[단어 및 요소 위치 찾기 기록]
——————

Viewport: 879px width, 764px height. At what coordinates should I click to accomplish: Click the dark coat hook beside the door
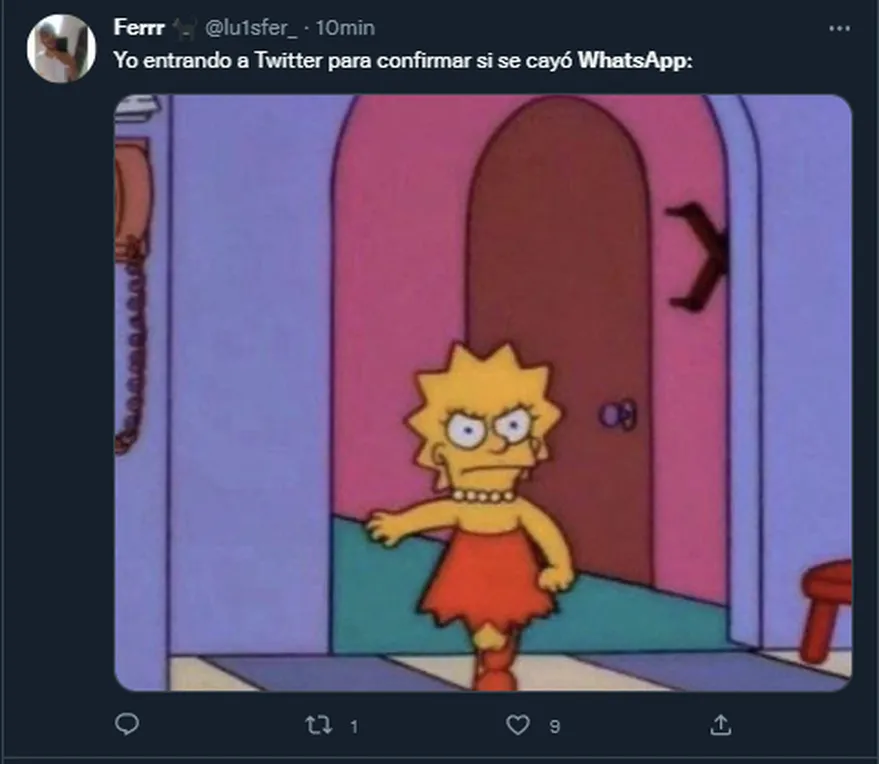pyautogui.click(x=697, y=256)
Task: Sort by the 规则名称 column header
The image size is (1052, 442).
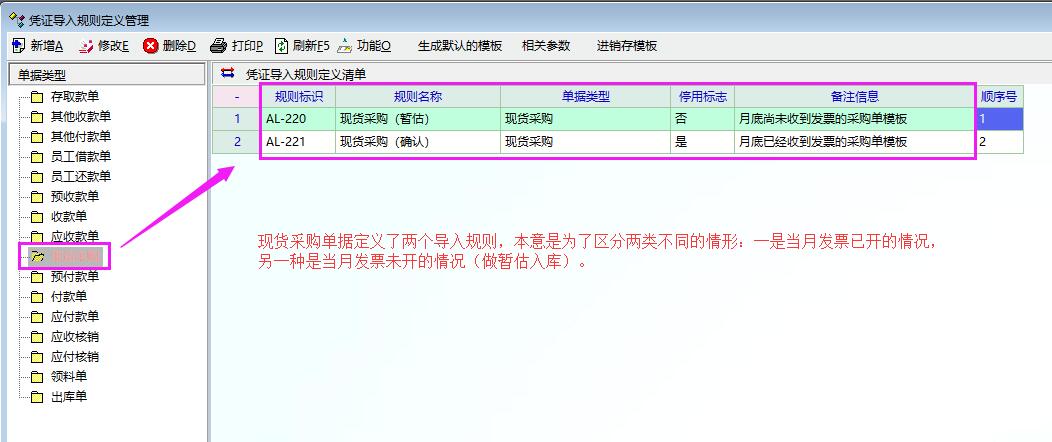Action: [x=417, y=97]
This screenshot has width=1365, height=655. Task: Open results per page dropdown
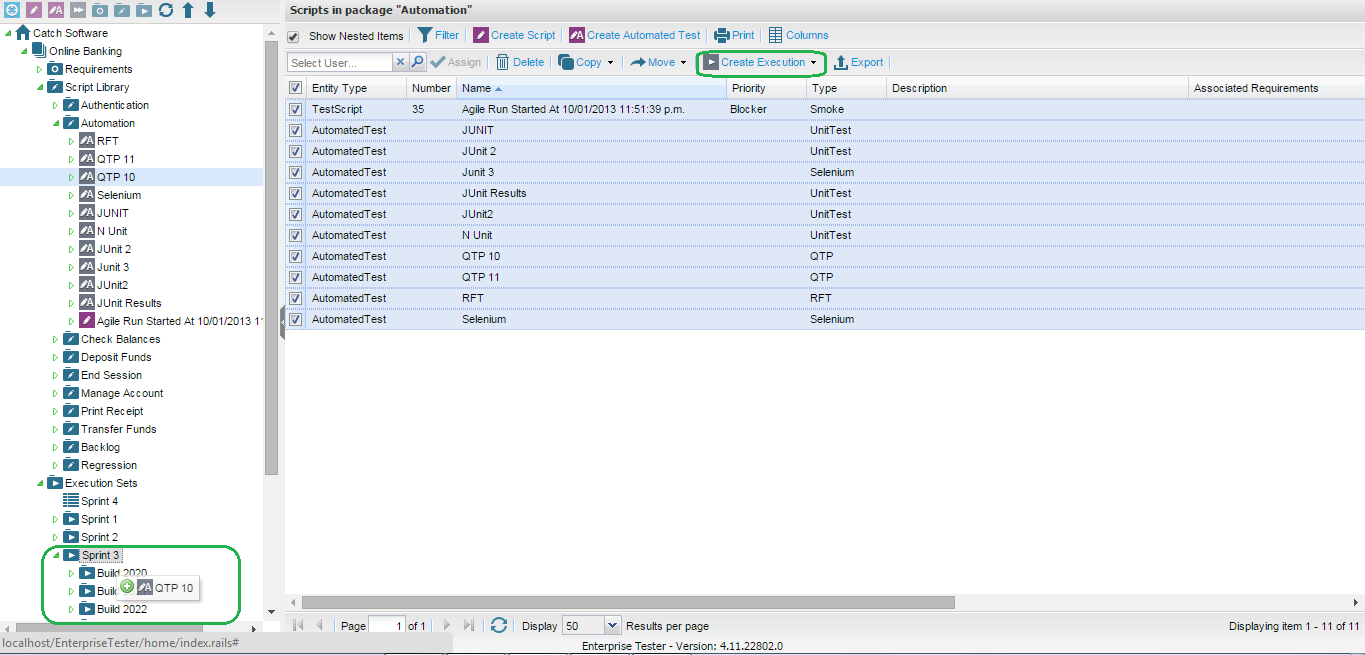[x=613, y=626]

——————

*수행할 작업:* 위 항목 전체를 고쳐 쓰되 "Task"만 "Goal"(으)로 바꾸고 나머지는 그대로 두십시오. 그림은 답에서 제외하십시오.

*출력 결과:*
Viewport: 879px width, 764px height. At what coordinates should I click to accomplish: Click the dark coat hook beside the door
pyautogui.click(x=697, y=256)
Goal: Sort by the 规则名称 column header
The image size is (1052, 442).
Action: [x=417, y=97]
This screenshot has width=1365, height=655. Goal: Open results per page dropdown
[x=613, y=626]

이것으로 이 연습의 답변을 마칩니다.